SOURCE DATA —
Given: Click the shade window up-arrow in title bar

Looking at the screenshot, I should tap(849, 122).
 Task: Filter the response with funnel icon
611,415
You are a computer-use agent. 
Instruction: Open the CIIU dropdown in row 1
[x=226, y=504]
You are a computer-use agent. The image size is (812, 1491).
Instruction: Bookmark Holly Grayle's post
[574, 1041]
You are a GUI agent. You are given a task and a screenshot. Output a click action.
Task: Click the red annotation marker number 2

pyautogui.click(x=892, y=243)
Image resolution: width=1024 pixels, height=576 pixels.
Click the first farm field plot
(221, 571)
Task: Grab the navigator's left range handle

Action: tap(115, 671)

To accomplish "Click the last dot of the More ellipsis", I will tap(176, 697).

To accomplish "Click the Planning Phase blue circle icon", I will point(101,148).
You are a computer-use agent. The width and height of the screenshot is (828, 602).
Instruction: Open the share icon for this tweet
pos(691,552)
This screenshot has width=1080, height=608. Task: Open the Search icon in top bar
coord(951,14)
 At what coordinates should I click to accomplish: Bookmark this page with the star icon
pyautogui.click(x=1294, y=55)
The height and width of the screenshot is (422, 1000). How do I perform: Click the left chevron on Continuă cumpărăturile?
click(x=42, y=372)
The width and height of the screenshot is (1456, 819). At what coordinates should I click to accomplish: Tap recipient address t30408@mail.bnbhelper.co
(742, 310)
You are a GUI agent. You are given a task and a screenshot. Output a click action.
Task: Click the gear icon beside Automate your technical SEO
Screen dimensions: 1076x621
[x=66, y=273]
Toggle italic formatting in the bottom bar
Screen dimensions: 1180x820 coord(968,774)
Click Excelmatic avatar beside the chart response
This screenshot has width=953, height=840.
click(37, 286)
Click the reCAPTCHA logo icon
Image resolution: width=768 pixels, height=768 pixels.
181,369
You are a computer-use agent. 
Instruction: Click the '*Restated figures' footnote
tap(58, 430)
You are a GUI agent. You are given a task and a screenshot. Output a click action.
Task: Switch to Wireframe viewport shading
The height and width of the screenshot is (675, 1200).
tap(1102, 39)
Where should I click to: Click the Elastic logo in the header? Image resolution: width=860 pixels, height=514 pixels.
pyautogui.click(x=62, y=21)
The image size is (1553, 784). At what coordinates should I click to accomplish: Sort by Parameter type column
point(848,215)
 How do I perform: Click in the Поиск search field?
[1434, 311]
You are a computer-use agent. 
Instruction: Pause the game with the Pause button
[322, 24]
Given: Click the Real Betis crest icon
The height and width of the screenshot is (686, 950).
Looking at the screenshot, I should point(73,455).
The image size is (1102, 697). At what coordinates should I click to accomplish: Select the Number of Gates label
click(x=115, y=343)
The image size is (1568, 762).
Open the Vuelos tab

TASK DESCRIPTION — Return, from the data, each line that has the word "will" in it.

EXPECTED ANSWER —
To accomplish "Click the last dot of the More ellipsis", I will tap(176, 697).
To accomplish "Click the Planning Phase blue circle icon", I will point(101,148).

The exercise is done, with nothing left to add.